(Dataset entries)
━━━━━━━━━━━━━━━━━━━━

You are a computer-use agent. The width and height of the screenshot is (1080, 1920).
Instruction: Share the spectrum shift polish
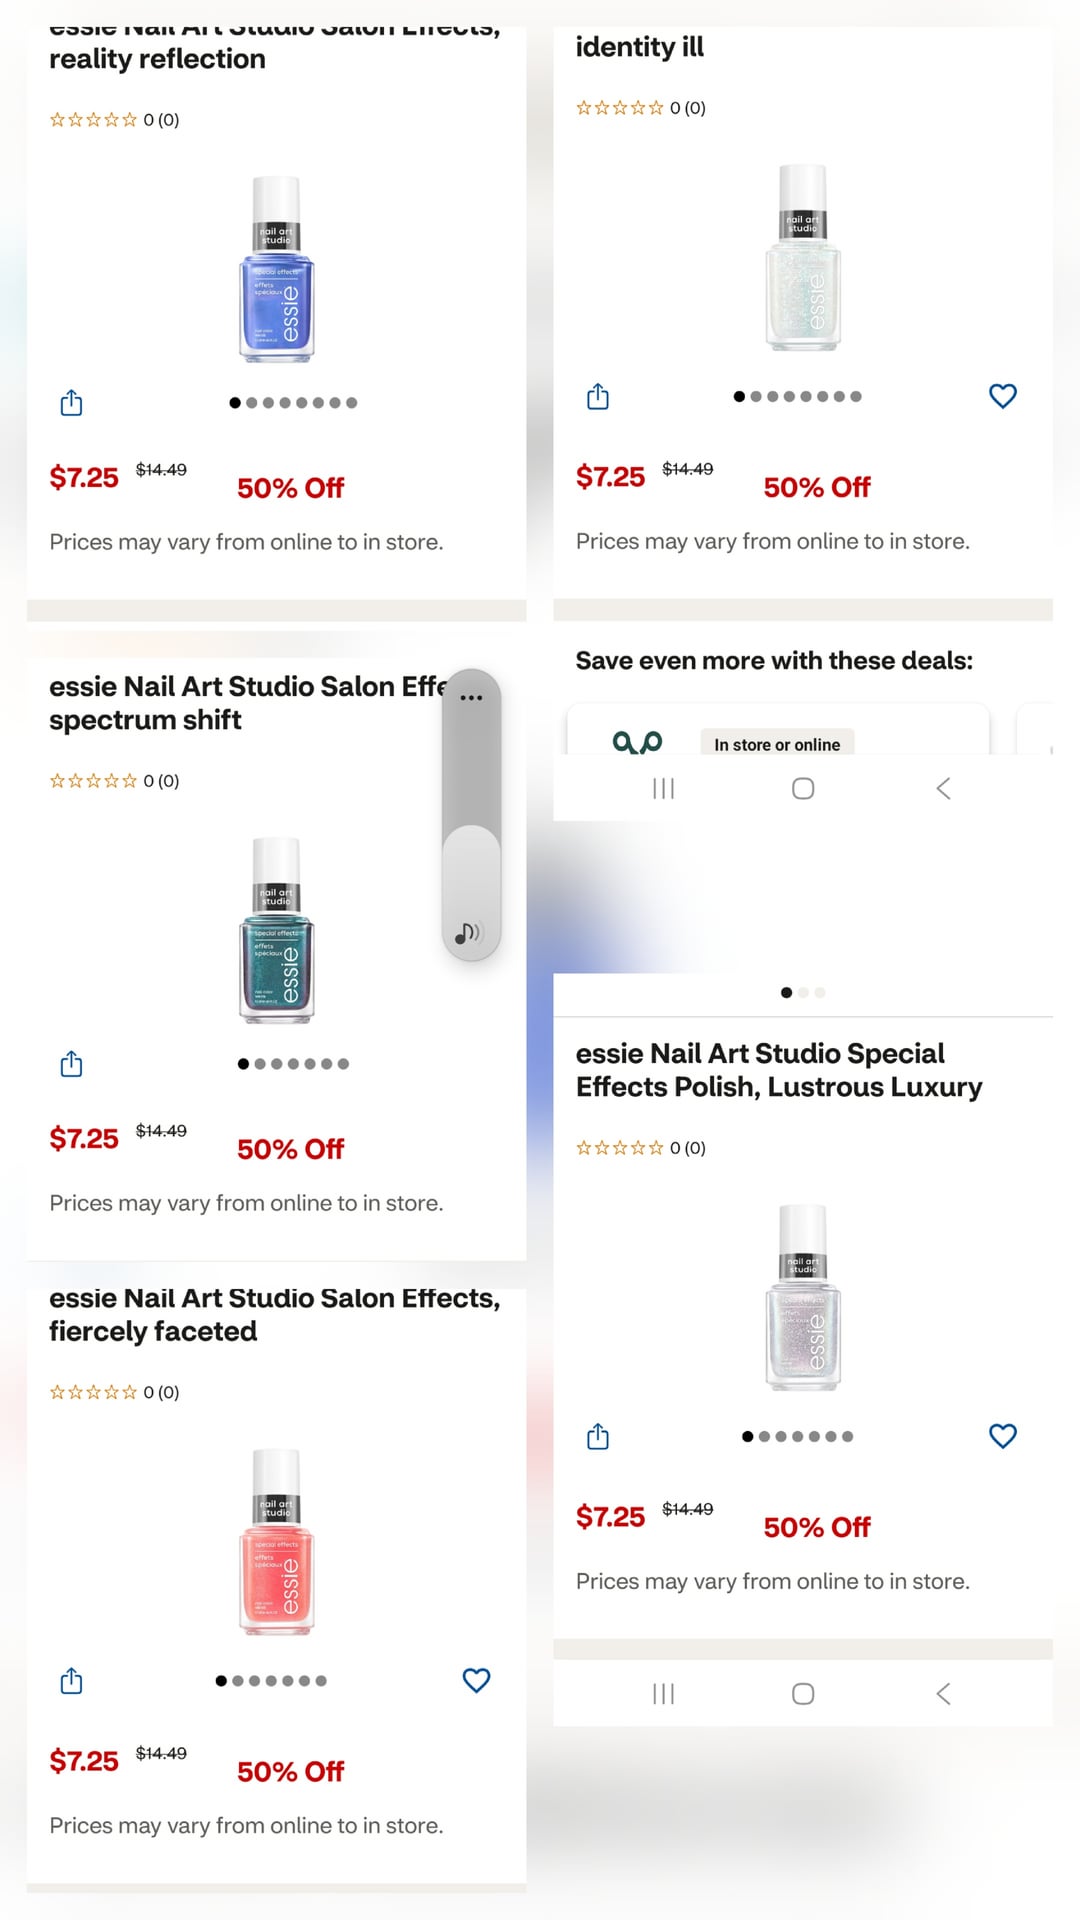click(71, 1064)
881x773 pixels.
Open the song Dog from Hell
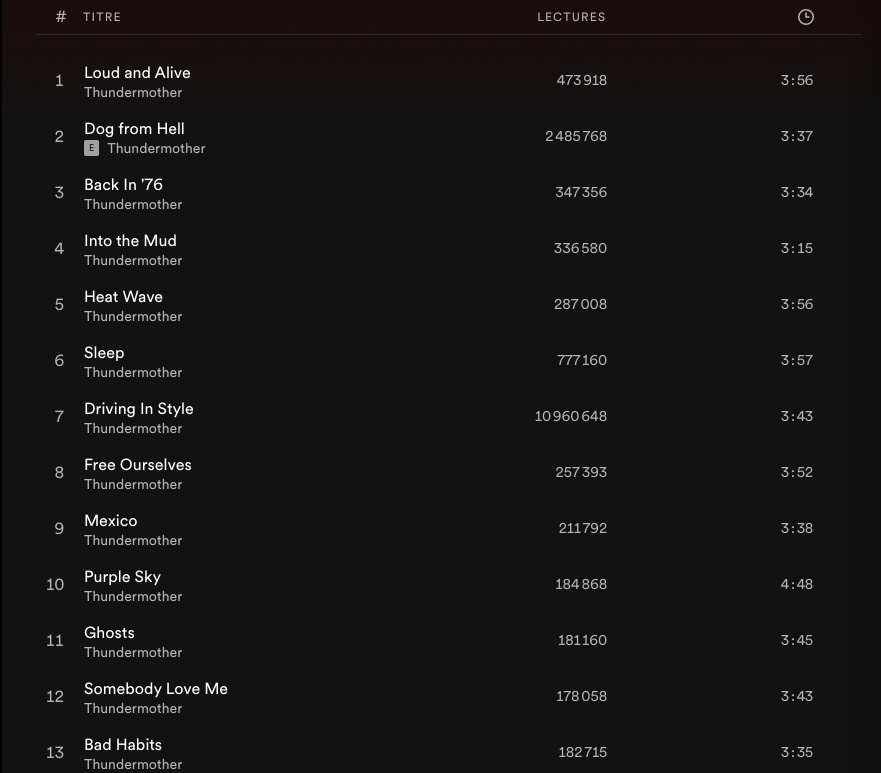(134, 129)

━━━━━━━━━━━━━━━━━━━━

Rewrite every line of the rows above, requests included, and scale only the coordinates in the answers by 1.7, rounding each result to a whole number with halves rounded up. Leave the pictures out.

You are a computer-use agent. The width and height of the screenshot is (1080, 1920).
Instruction: Share the spectrum shift polish
click(121, 1809)
881x773 pixels.
Open the song Dog from Hell
(228, 219)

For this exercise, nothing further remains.